井口潔氏に学ぶ⑵一「敗れて目覚める」

 九大医学部教授でNPO法人ヒトの教育の会の井口潔前理事長の「第76回終戦記念日を迎えて一「敗れて目覚める」の再確認!」と題する講演資料が同会現理事長の小柳左門先生から送られてきたので、昨日のノートの続稿として、その一部を紹介したい。

 江戸・明治時代は「武士道精神」に従うという理念によって、「人間の五ケ条」(本ノートの前稿参照)は自然の秩序に従うものでしたが、昭和期に入ると自我の臭気粉々し、この自然の秩序とは異質なものになりました。

伝統的子育て・道徳教育を否定した戦後

 人間の親は「ヒト」の赤ん坊を生んだが、それは「人間の子」ではありません。「ヒト」は、チンパンジーの体に巨大脳が備わった生物、ホモ・サピエンスです。「ヒト」はどのようにすれば「人間」に育てることができるのでしょうか?
 今次大戦前には、伝統の子育ては各家庭や地域に継承されていましたが、敗戦後は伝統的道徳教育は禁止され、伝統は破壊されたので、生物学的視点から人間教育というべきものを私は創ってみました。そのために「万物」にはなく、「人間」だけに存在する特異点は何かを追究すると、その一つは「自意識」です。
 「自意識」は「万物」には存在せず、本能で生きて旺盛な繁殖をしています。「自意識」は心で生きる生物には不可欠の機能ですが、それには善もあれば悪もあり、美もあれば醜もあるので、正しい「自意識」を自分で選別することができるかの問題については、前川孫二郎氏(京都大学内科学名誉教授)は「直観と自覚」によって可能との学説を出して、哲学界の大御所、西田幾多郎氏を驚かせました。
 これらは宗教という「超人間の秩序」の不可思議さを感じさせます。宗教には排他的な面もありますが、宗教はずっと人類を統一する不思議な智慧の一つになっています。

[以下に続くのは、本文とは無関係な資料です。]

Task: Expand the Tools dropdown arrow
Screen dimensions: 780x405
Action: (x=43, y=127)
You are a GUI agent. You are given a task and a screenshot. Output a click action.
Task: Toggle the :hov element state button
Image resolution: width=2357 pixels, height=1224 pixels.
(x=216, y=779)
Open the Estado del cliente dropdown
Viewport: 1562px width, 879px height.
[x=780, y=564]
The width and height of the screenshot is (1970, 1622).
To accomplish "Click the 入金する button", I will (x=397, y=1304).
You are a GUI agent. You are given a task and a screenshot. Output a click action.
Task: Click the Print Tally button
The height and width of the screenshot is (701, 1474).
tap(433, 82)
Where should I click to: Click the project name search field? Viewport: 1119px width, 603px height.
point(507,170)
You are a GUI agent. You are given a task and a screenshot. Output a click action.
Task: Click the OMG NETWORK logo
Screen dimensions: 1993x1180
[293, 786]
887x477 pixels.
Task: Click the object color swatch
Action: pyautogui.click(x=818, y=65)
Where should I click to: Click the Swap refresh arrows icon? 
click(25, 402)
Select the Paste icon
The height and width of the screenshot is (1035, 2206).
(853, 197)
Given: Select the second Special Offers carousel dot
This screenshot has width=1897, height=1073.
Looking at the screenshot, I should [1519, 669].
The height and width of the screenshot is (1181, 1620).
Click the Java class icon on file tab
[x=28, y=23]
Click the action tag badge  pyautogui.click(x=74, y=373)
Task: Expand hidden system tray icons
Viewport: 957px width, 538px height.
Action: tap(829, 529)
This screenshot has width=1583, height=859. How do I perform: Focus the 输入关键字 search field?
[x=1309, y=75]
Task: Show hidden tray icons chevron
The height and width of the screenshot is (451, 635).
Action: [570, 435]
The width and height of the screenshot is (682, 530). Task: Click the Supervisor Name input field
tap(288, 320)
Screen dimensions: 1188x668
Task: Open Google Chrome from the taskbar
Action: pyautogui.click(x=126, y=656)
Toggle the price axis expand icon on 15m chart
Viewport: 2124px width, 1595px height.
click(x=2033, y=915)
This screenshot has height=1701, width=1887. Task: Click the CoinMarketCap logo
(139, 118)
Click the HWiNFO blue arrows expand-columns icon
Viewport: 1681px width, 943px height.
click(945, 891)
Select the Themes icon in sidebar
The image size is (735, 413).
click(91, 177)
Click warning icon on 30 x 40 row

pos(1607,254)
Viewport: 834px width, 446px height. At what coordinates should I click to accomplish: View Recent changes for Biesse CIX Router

人間の気まぐれではなく、至上の権威が定めたもの、「超人的な秩序の信条に基づく規範」を人間に提供します。宗教という「超人間的秩序の智慧」を持たないと、人間は「知性の自我」に陥り、「大自然の秩序」に従うことなく、身体的・物理的な欲望の淵に飲まれてしまうのです。

自我による道徳の変容

 13世紀頃、西ヨーロッパではルネッサンスが起こり、大学ができました。神学、哲学、法学、医学が大学に必須の学部であり、神の「召命」に対して受託を告白(profess)した者が、「教授(professor)」なのです。
 大学の仕組みはこのように神の「召命」と人格の「使命観」に支えられて出来上がっていたのです。ところが、18世紀頃になると科学技術の発明を契機として、科学者という知的専門家集団が現れ、価値観の規準は「神から自然」に、「自然からもの」に、「ものから情報化された物欲」に変貌し、知性とは「欲望を求める自我の源とも解される世相」となりました。イギリスの哲学者フランシス・ベーコンは1620年に「科学は力なり」と主張しました。
 昭和初期の世相には、「知性の自我」の臭気を感じます。私は「敗けて目覚める」との決意には「人間教育」の基盤として神格による「召命」と、それを享けた人格の「使命観」の「超人間秩序」をここに設置することを提案したいのです。
 心で生きる生物「人間」の営みが、「形而下」の物欲、身体的なものにすり替えられることがないように、つまり、「魂」で生きる生物であることを明確に貫くことを祈念します。

クリスティン・ホークス「おばあさん仮説

 1997-8年にかけて、クリスティン・ホークス等数人の人類学者が興味ある学説「おばあさん学説」を提案しました。それは、女性は自らの繁殖の後、自分の娘や近縁者の子育てを援助することによって結局は繁殖成功率を向上させることができたというものです。
 人間の離乳期後に行うべき使命の期間は実に長いのです。この長さは義務ではありません。ヒトの寿命の長さを示す尺度の一つに霊長類などの肝臓のSOD(スーパーオキサイド分解酵素)があり、SODが分泌されるので寿命が延び、おばあさが現れるのです。母親一人で子育てするよりもよりよい子育てをすることができ、子育ては孫にまで及び、母親自身の子育ての労力を軽減して結果的に子育ての質を高めることになります。何とありがたいことか!
 おばあさん仮説では「躾の四訓」で古くから語られているように。「乳児は肌を離すな。幼児は肌を離して手を離すな。少年は手を離して目を離すな。青年は目を離して心を離すな。」の心がけのように、おばあさんの心、すなわち「内部環境」がどんどん改善して進化しているのであり、心で生きる生物「人間」の場合には躾をするおばあさんの「内部環境」の質が改善しているのです。
 つまり、子にとっての躾・養育環境(子にとっての外部環境)が改善しているという進化現象がおばあさん仮説には起こっているのです。これは、神格の召命」、それに応えての人格の「使命観」のもたらす「超人間秩序」の恩恵ではありませんか。心で生きる人間の「魂」の不可思議な妙技に打たれる次第です。
 神格は人格と共同で大いなる理想の企画を進めようとしているのではないでしょうか?これが神格の「召命」、人格の「使命観」の本体ではないかとふととんでもないことを思ったりします。神は人間に対して「そこまで本気で考えるのであれば、こんな奇蹟もしてあげられるよ!」と寿命の延長の鍵を見せて下さる茶目っ気もおもちなのです。